Cf. notamment BRENNER, New state spaces. Urban Governance and the Rescaling of Statehood, op. cit.

444.

Un processus de réforme peut, en effet, être le fruit d’une conjonction aléatoire entre des flux indépendants de problèmes, de solutions et de groupes d’acteurs (cf. BEZES, Gouverner l'Administration : une sociologie des politiques de la réforme administrative en France (1962-1997), op. cit.). De manière à comprendre quels processus conduisent les acteurs lyonnais engagés dans ‘Grand Lyon, l’Esprit d’Entreprise’ et dans le ‘Pack’ à adhérer à de tels projets de réforme de l’action publique locale, nous croisons ainsi à la fois des éléments de contexte (notamment économique), des facteurs cognitifs, des facteurs sociologiques et des facteurs institutionnels.

445.

Nous prenons bien en compte à la fois des dynamiques exogènes et des dynamiques endogènes de changement permettant de rendre compte des transformations des discours et des pratiques des acteurs de l’action publique lyonnaise. Nous prenons ainsi en compte à la fois les résultats de lectures fonctionnalistes (cf. Jean-Louis QUERMONNE, "Vers un régionalisme 'fonctionnel' ?", Revue Française de Science Politique, vol.13, n°4, 1963, pp.849-876) et les résultats de lectures constructivistes de ces transformations (cf. Pierre BOURDIEU, "L'identité et la représentation. Éléments pour une réflexion critique sur l'idée de région", Actes de la Recherche en Sciences Sociales, n°35, 1980, pp.63-72).

446.

De manière à situer historiquement et sociologiquement le processus de réforme que nous étudions (cf. BEZES, Gouverner l'Administration : une sociologie des politiques de la réforme administrative en France (1962-1997), op. cit.).

447.

Piège qu’un effort de mise en perspective historique permet nous semble-t-il d’éviter (cf.
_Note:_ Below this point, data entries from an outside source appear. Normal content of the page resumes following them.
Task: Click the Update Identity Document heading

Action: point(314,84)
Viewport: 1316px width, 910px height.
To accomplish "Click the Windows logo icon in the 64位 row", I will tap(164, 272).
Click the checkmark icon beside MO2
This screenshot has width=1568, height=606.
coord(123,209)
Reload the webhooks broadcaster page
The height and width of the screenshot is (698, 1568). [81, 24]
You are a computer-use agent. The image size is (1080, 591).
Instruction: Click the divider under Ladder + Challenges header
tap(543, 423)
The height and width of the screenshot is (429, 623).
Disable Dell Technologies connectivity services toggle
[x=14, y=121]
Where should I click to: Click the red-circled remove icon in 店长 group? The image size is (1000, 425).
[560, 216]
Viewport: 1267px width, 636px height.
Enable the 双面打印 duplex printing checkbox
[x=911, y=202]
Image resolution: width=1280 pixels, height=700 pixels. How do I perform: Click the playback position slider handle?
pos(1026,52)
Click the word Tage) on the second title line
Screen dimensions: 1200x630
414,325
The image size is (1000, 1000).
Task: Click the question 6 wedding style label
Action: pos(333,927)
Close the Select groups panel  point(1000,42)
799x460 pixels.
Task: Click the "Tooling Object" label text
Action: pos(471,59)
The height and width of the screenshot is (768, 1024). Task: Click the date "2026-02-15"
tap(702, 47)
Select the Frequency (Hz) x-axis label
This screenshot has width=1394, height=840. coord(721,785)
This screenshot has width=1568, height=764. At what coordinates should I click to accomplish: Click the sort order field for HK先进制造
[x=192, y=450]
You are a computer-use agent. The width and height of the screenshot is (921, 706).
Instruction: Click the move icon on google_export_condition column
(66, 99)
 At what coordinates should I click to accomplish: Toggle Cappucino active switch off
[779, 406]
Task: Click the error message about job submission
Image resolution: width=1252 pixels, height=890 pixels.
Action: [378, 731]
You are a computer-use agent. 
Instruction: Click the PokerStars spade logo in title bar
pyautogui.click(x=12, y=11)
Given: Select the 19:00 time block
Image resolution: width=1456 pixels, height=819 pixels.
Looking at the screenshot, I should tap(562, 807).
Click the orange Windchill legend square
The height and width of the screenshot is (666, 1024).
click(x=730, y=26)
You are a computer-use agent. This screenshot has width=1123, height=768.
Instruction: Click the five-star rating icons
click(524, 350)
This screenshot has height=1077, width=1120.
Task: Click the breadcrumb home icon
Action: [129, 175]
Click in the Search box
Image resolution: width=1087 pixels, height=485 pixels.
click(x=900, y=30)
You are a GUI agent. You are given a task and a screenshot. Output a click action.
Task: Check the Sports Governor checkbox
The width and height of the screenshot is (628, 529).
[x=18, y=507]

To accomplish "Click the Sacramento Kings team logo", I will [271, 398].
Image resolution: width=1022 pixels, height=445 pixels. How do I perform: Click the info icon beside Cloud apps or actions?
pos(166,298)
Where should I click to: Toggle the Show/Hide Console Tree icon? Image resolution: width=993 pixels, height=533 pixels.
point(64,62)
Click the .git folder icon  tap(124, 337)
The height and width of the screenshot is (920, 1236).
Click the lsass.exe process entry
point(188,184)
Yannis PAPADOPOULOS, "Gouvernance et transformations de l'action publique : quelques notes sur l'apport d'une perspective de sociologie historique", dans Pascale LABORIER et Danny TROM (dir.), Historicités de l'action publique, Paris, PUF, coll. "CURAPP/GSPM", 2003, pp.119-135).

448.

Soit à côté, soit en remplacement de celles déjà existantes, voir Partie II.